The best moments are always the serendipitous, the unexpected – the half-star €50 a night hotel in Cologne at midnight after an 11-hour train ride where I find there is no shower, only a sink. And as I sit on the end of the bed in despair, I spot a very small refrigerator in the corner. It is loaded with icy Löwenbräu and a sparkling Sekt.
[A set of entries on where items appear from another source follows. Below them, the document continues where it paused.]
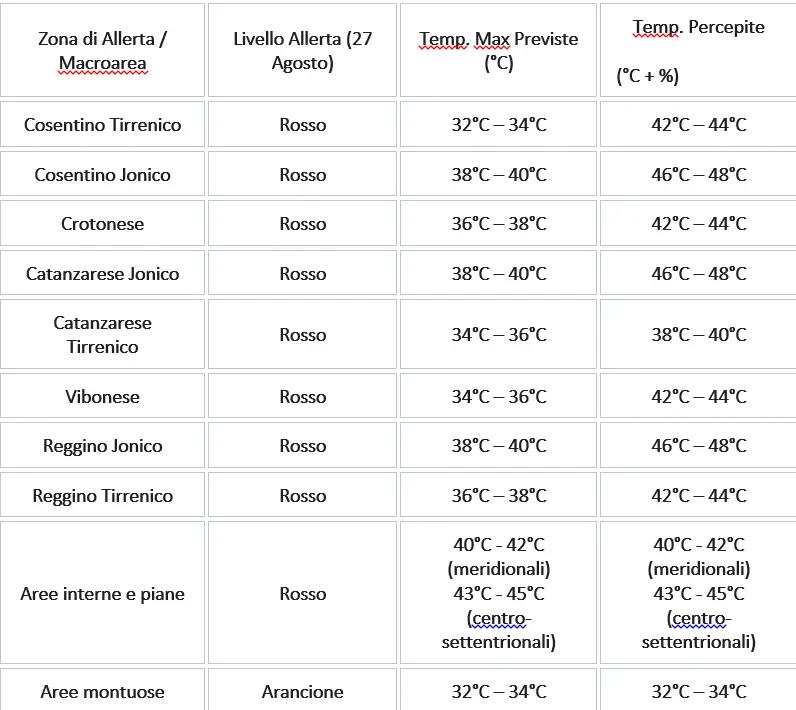This screenshot has height=710, width=796.
Task: Select the 'Livello Allerta (27 Agosto)' header cell
Action: (302, 50)
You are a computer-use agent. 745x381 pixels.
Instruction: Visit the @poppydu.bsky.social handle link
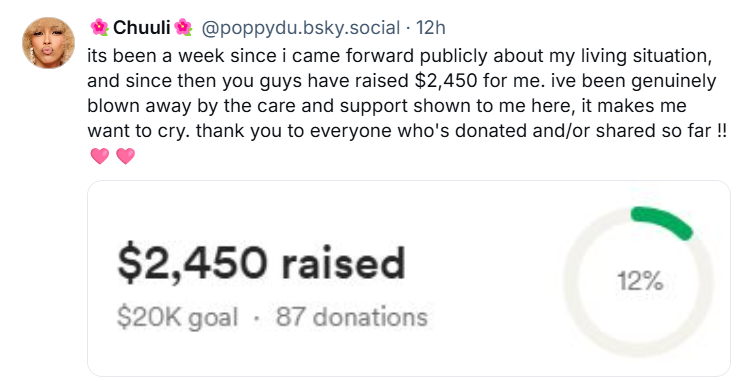pos(301,28)
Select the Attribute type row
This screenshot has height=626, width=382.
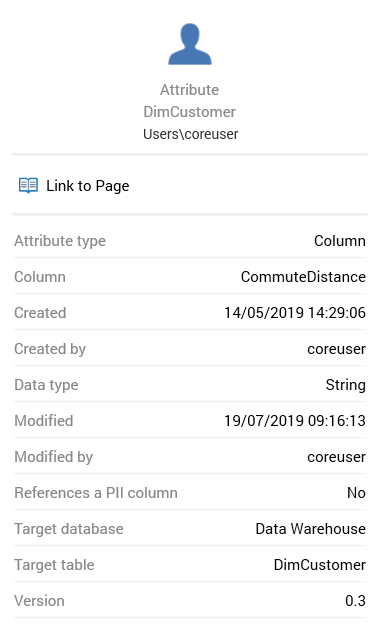190,241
A little sign says “For your plaesure of the guest.” And who needs a shower anyway?
The best remembered moment is the apologetic, “I am sorry, madam, we are fully booked … but … we do have one very very small room available for two nights.” This bijou room is, in fact, a re-furbished janitors’ closet, but it just happens to have a miracle view directly onto the Pont-St-Louis and Notre-Dame.
William Butler Yeats observed:
We that have done and thought,
That have thought and done,
Must ramble and thin out,
Like milk spilt upon a stone.
To thin out, I believe, is to be a stranger in an unknown land, where I always dress inappropriately, order coffee before dinner ( or worse, with dinner), and wait over an hour in the wrong line. A land where the alphabet appears inside out. To thin out is to fall asleep soundly on a lumpy mattress to the strains of a frenzied accordion from the bistro across the way with a smile on my lips. It is to accept each encounter with a dimly lit, precipitous flight of stairs, a surly desk clerk, or an indecipherable street sign as an opportunity for enlightenment and personal growth. I think it is the best we can hope for, to ramble and thin out, and then share the adventure with other lovers of the road.
If you originally posted this 2 years ago I don't know how I found it before, because I'm a new subscriber. But I KNOW I've read this because I remember making a comment about the homicide in the other room 😂 This whole piece is priceless and reminds me of many personal travel stories. 👏👏
I found I can identify with many of the issues and questions you have come up with while traveling. Though they won't be answered, it won't matter to anyone who is a "lover of the road". Congrats on having this piece published! Deservingly so, Sharon!